Nascido em Holyoke, Massachusetts, Chandler passou a maior parte da sua vida adulta em South Hadley, cidade próxima. Nas últimas décadas, dividiu seu tempo entre Massachusetts e Flórida. Ele era um apaixonado pelo golfe e durante sua vida conseguiu realizar cinco “hole-in-ones”, conforme relatou seu genro. Chandler teve uma filha biológica e adotou duas filhas de seu segundo casamento com Anna Chandler, que faleceu em 2004. Ele deixa duas filhas, nove netos, 17 bisnetos e cinco tataranetos.

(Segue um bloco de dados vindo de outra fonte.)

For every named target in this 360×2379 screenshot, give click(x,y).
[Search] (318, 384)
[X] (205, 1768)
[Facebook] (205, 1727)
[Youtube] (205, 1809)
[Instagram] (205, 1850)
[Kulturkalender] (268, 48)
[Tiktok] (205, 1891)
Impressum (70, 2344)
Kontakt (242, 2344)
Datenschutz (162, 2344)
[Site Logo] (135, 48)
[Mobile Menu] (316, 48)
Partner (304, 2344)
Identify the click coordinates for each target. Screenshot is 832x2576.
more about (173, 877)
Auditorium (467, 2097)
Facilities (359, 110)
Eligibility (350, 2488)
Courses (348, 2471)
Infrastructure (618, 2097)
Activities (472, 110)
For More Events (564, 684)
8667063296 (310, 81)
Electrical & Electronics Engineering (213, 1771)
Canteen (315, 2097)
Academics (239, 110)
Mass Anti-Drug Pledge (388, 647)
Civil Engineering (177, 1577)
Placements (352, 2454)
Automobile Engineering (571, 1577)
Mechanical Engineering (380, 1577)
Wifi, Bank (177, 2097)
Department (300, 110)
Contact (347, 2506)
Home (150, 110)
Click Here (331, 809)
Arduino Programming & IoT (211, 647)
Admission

O historiador militar J. Michael Wenger estima que havia cerca de 87.000 militares na ilha de Oahu no dia do ataque. Atualmente, com a morte de Chandler, apenas 15 sobreviventes desse dia histórico ainda estão vivos, conforme levantamentos realizados por Kathleen Farley, presidente estadual da Califórnia da Sons and Daughters of Pearl Harbor Survivors.
Além de Chandler, outros sobreviventes também faleceram recentemente, como Bob Fernandez, que serviu a bordo do USS Curtiss e faleceu aos 100 anos, e Warren Upton, de 105 anos, que serviu no USS Utah e faleceu na semana passada. Essas perdas acentuam a dor da memória do ataque a Pearl Harbor e a urgência de preservar suas histórias para as gerações futuras.